- [CONSIGNE 1]: Disposez toutes les lignes des enregistrements en liste numérotée, sans les lignes vides.

Si je m'ouvre encore un peu plus, toujours dans la proximité et que je veux dans un mouvement d'ouverture partager la foi chrétienne avec des catholiques romains ou des orthodoxes, cela devient toujours plus difficile, voire impossible pour certains.
C'est dire si nos barrières sont tenaces, hautes et larges, des barrières qui, d'ailleurs, n'existent que parce que nous croyons tenir la vérité. Il nous manque, à ce propos et à l'évidence, quelques textes bibliques que nous aurons occultés pour mieux nous croire dans la vérité.
Les "autres" c'est eux d'abord, mais c'est encore plus que cela, c'est plus vaste, et plus large. Nous vivons dans un pays fait de 4 langues, de 4 cultures. Nous vivons dans un pays dans lequel vivent et travaillent près de 20 % d'étrangers, multitude, à notre échelle, de jeunes, de personnes âgées, de bien-portants, de malades, de statuts sociaux économiques différents, de langues différentes, de cultures différentes.
Parmi eux, le plus grand nombre se déclarent chrétiens. Que faisons-nous ensemble ? Quel témoignage commun avons-nous? Pas grand-chose ! Pourquoi ? Parce que nous n'avons pas dépassé nos réactions les plus viscérales, nos réactions les plus profondément ancrées en nous.
C'est cela nos barrières. Il y a une différence fondamentale entre adhérer à la foi et la vivre. Il y a des gens qui se disent chrétiens, des militants et qui sont et restent racistes, le Christ doit en pleurer !
Il y a des chrétiens qui ne supportent pas les gens qui parlent une autre langue et qui croient qu'au paradis on ne parlera que le français, le Christ doit en rire !
Il y a des chrétiens qui s'opposent à tout et qui n'ont aucun objectif commun, le Christ doit en rire… amèrement !

- [CONSIGNE 2]: D'après le texte sur les barrières entre chrétiens, les affirmations suivantes sont-elles exactes ? Répondez par oui ou par non, en citant à chaque fois les mots décisifs du texte. (a) Près de 20 % d'étrangers vivent et travaillent dans le pays. (b) La plupart de ces étrangers se déclarent musulmans. (c) Le pays est fait de trois langues.

[Enregistrements]
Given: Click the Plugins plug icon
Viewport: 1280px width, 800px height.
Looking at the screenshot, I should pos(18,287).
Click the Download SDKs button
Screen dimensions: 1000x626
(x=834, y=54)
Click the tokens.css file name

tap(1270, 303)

- [RÉPONSE 1]:
1. Given: Click the Plugins plug icon
2. Viewport: 1280px width, 800px height.
3. Looking at the screenshot, I should pos(18,287).
4. Click the Download SDKs button
5. Screen dimensions: 1000x626
6. (x=834, y=54)
7. Click the tokens.css file name
8. tap(1270, 303)

- [RÉPONSE 2]:
(a) Oui : « Nous vivons dans un pays dans lequel vivent et travaillent près de 20 % d'étrangers ».
(b) Non : « Parmi eux, le plus grand nombre se déclarent chrétiens. »
(c) Non : « Nous vivons dans un pays fait de 4 langues, de 4 cultures. »